Rabbinic attitudes concerning the death penalty are also reflected in statements such as “a Sanhedrin that effects an execution once in seven years is branded a destructive tribunal.” Rabbi Elizer Ben Azariah said “once in seventy years.” Rabbis Tarfon and Akiba said, “If we were members of a Sanhedrin, nobody would ever be put to death.” In that same Gemarra, however, Rabbi Simeon Ben Gamaliel dissented: “If we never condemned anyone to death, we might be considered guilty of promoting violence and bloodshed…. [We] could also multiply shedders of blood in Israel” (all Makkot 7A).
Forty years before the fall of Jerusalem in 70 C.E., the rabbis abolished capital punishment altogether (Soncino Talmud, Sanhedrin page 161, footnote 10). Rather than applying the four methods of execution themselves, they ruled that punishment should be carried out by divine agencies (Sanhedrin 37B, Ketubot 30A, & 30B). In other words, a punishment so awesome as the taking of a person’s life should not be entrusted to fallible human beings, but only to God.
This ruling does not mean the rabbis dispensed with punishment altogether. On the contrary, they expressed no compunction about decreeing corporal punishment–harsh physical suffering. If the rabbis/judges were convinced of a defendant’s guilt in a capital case, but the high standard of evidence did not permit execution, he would be sentenced to prison on a ration of bread and water.
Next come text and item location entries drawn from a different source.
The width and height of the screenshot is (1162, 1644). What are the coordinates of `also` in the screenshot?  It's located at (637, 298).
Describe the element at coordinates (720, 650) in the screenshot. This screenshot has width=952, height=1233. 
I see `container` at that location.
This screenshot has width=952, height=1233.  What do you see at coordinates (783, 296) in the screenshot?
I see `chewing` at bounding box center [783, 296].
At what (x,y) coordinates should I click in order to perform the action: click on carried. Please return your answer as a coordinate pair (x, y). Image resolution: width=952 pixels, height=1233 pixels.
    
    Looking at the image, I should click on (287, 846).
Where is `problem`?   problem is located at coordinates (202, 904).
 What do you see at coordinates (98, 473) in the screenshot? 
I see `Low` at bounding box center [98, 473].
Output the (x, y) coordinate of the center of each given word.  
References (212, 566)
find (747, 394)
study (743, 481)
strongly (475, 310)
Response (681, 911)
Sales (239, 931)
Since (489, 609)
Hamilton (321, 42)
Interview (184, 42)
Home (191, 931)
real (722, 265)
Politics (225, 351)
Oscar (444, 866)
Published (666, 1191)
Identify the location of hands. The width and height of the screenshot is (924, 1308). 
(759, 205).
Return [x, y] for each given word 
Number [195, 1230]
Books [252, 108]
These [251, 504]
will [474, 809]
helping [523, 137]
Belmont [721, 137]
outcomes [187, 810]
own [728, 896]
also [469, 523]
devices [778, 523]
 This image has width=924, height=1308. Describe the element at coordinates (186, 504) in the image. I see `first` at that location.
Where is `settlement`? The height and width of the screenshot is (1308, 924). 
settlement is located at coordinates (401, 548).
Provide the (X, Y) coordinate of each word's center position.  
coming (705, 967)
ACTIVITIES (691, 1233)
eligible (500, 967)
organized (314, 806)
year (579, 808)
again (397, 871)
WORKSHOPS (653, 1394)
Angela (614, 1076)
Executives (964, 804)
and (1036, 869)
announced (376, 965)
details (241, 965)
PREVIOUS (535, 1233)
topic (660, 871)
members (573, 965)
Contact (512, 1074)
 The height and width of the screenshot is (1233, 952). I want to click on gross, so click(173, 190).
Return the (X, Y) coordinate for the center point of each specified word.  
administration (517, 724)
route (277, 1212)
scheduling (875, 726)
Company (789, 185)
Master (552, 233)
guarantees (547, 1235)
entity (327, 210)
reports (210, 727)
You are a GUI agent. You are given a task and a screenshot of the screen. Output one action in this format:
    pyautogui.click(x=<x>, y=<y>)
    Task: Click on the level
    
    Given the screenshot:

The thrust of Jewish tradition and the historical positions of the Reform Movement (see sidebar) impel us to oppose capital punishment in principle and in practice. A person wrongfully flogged for robbery can heal. A person improperly imprisoned for murder can be exonerated and set free. But someone put to death for a crime he/she did not commit can never be redeemed. If we are true to our faith and our tradition, we must respond to the imperative of its teachings and do everything we can to keep our society from committing the ultimate of injustices: the wrongful execution of an innocent person.
Rabbi Daniel Polish, HUC-JIR class of 1968, is director of the Joint Commission on Social Action of Reform Judaism and co-author with Rabbis Daniel Syme and Bernard Zlotowitz of Drugs, Sex and Integrity (UAHC Press).